Love the skin you’re in
Dr Sarah offers her advice for acne, eczema and more
Avisible skin problem can damage your confidence and, according to the General Medical Council, a quarter of the population are affected by a condition that would benefit from medical care. So, if that’s you, it’s time to take action. Visit your doctor, even if you’ve been in the past, as new treatments are launched regularly. National guidelines now recommend people with troublesome skin conditions are referred for specialist advice.
Too old for spots?
Everyone gets spots, but acne is associated with persistent blockage and inflammation of hair follicles and their oil glands to form blackheads, whiteheads, lumps and spots. Acne affects eight out of 10 teenagers, but up to 12% of women and 3% of men are affected in midlife. Acne is linked with oversensitivity to androgen hormones. Although men make more of these hormones, women also produce small amounts. Androgens stimulate oil production and cause skin cells to stick together rather than being shed, which blocks oil ducts. Skin bacteria then triggers inflammation and immune reactions to the chemicals they release.
SELF-HELP STEPS
Diet can influence the activity of the skin’s oil glands, as well as the stickiness of the skin cells that block the glands and form blackheads. It also influences the degree of inflammation. A wholefood diet full of antioxidant-rich fruit and vegetables, nuts, seeds and oily fish will help. Cut back on sugar, which triggers the release of insulinlike growth factor (IGF-1) and causes skin cells to proliferate to promote blackheads. Milk contains sugars, growth factors and hormones, and some people benefit from cutting back on dairy. If you do, ensure you get enough calcium from nuts, seeds, leafy vegetables and supplements.
Benzoyl peroxide is the most effective topical treatment available over the counter.

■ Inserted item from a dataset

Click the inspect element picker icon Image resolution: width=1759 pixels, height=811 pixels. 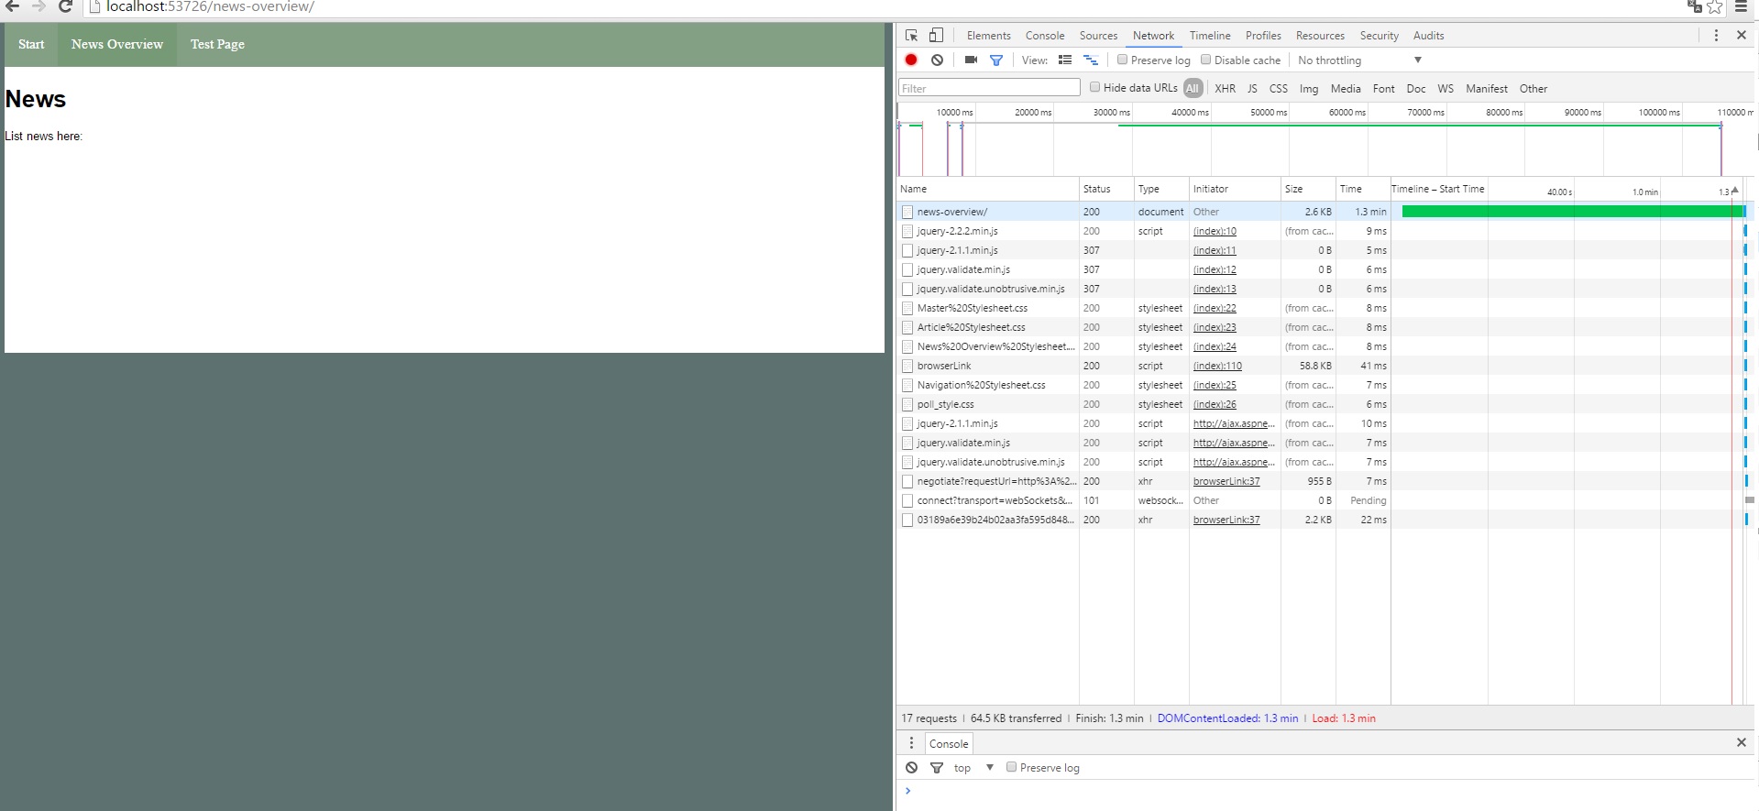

If oral antibiotics are needed, a probiotic supplement containing friendly digestive bacteria will reduce intestinal side effects.
MEDICAL TREATMENT
Acne must be treated properly to prevent scarring. Treatments can take eight weeks or more to work and may irritate the skin at first, so persevere. First-line treatments are usually topical creams, lotions or gels, such as benzoyl peroxide and azelaic acid, or topical antibiotics. Oral antibiotics are mainly used when acne is moderate to severe, or where large areas of the body are affected. The oral contraceptive pill can reduce the severity of acne for women who also need contraception.
Scaly patches
Psoriasis is an inflammatory disease where skin cells multiply around 10 times faster than normal and do not mature properly. They push up to the surface and form raised, red patches covered with fine, silvery scales anywhere on the body, including the scalp. Nails are affected in nine out of 10 people with psoriasis, causing pits and flaking, while a form of arthritis occurs in up to 30% of people. Psoriasis is linked with genetic, environmental and immune factors, and affects around one in 50 adults.
SELF-HELP STEPS
Omega-3 fish oils can improve itching, scaling and redness. Some
people benefit from avoiding red meats, dairy products, gluten and refined sugars. Only follow a restricted diet with nutritional supervision to avoid deficiencies.

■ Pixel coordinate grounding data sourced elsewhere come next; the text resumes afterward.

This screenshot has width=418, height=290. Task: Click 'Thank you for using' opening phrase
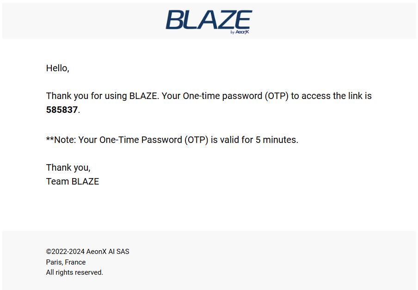86,96
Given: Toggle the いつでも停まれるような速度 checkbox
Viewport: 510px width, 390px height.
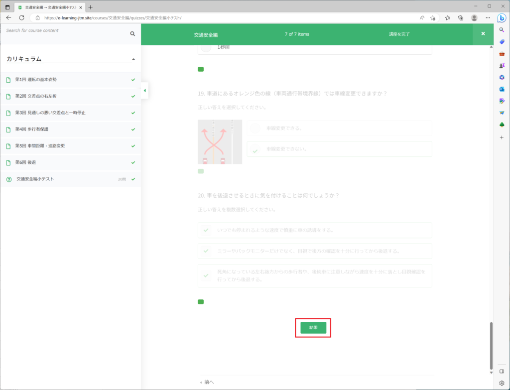Looking at the screenshot, I should point(206,230).
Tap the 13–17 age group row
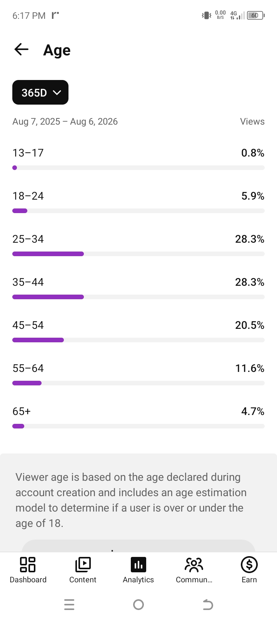Screen dimensions: 277x620 [139, 159]
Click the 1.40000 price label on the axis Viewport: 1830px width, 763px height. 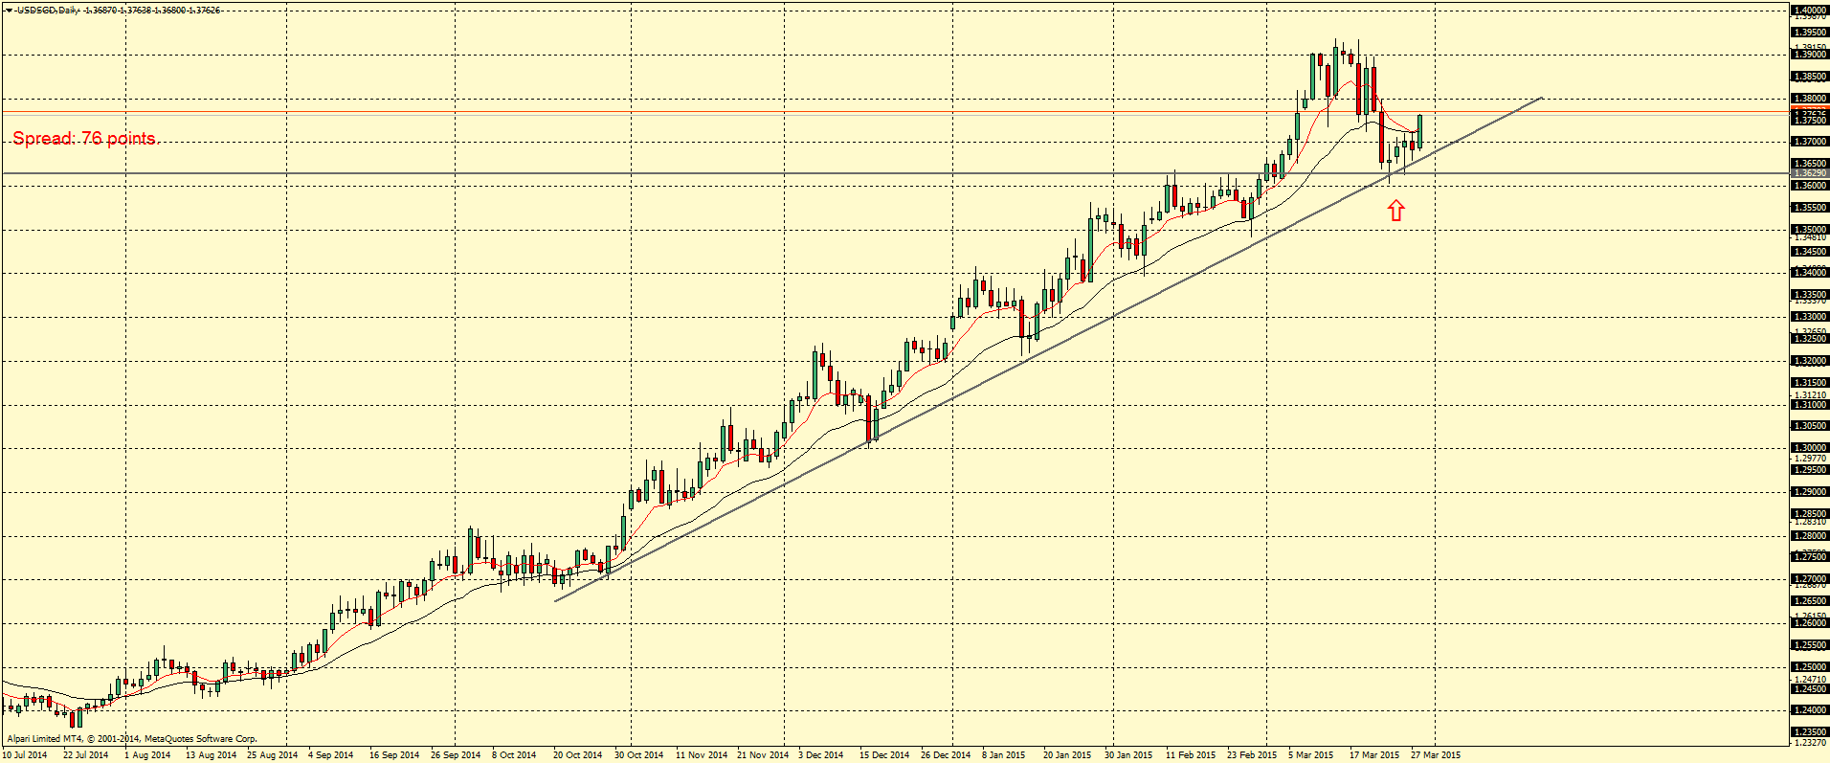1810,11
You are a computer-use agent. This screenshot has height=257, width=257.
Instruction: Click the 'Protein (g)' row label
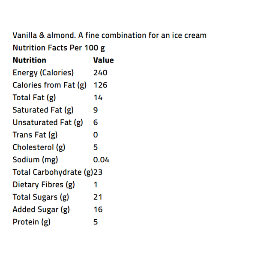(x=31, y=222)
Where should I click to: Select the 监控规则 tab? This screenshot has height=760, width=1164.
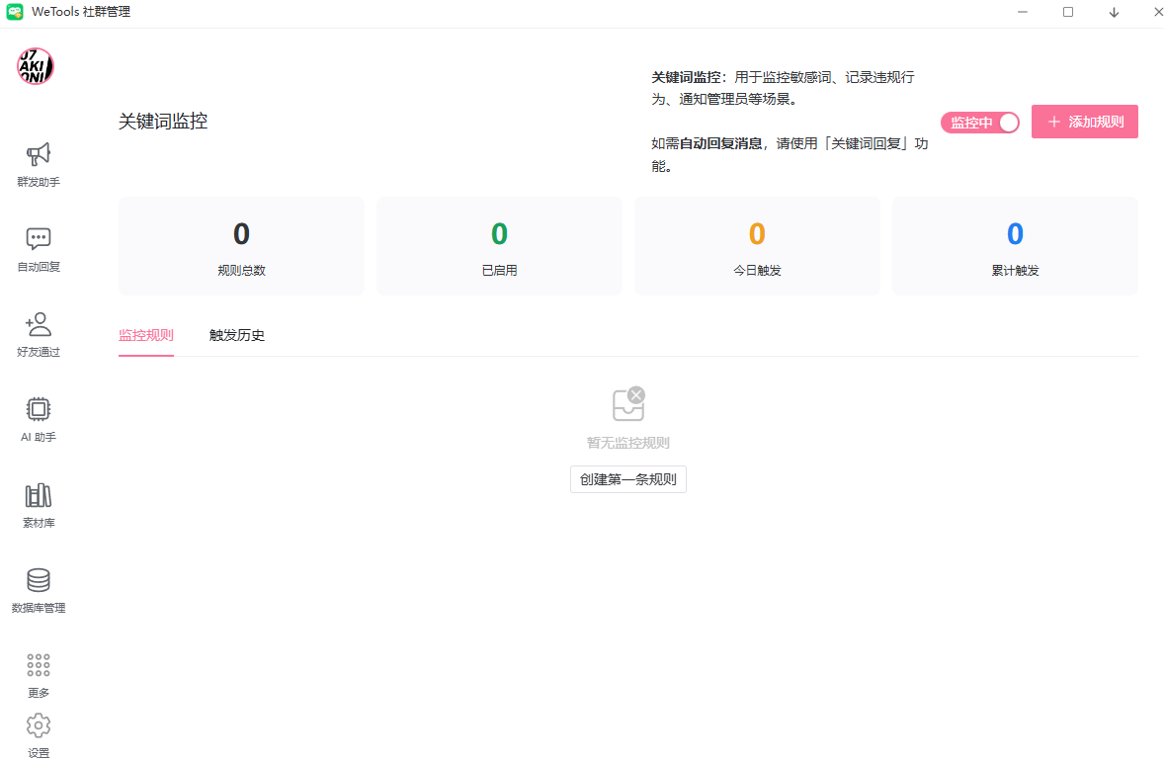[x=146, y=335]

Dead Sea mud and salts contain minerals that help to normalise skin cell production, as can Mahonia ointment (made from the Oregon grape extract), and indigo cream. Try Indigo Skin Repair Cream (£14.95 for 150ml, skinshop.co.uk/ indigo-skin-repair-cream).
MEDICAL TREATMENT
Emollients help to soften skin, remove scales and reduce inflammation. Prescribed creams or gels containing vitamin D derivatives (calcipotriol, tacalcitol) or vitamin A derivatives (tazarotene) can slow skin cell production. But treatments take several weeks to start working, so don’t give up too soon. Corticosteroid creams and ointments may be prescribed for treating localised areas of psoriasis.
You will be referred to a specialist if the condition does not improve, or if you develop joint pain, which could be a sign of psoriatic arthritis. If so, treatment is needed as soon as possible. Specialists can prescribe a wide range of immune drugs that reduce cell division, including pimecrolimus (also used for eczema), acitretin, and antibody treatments (for example, ixekizumab, secukinumab, ustekinumab, brodalumab). Specialist centres can also offer phototherapy with ultraviolet light. Referral to a clinical psychologist is recommended if psoriasis is affecting your emotional wellbeing.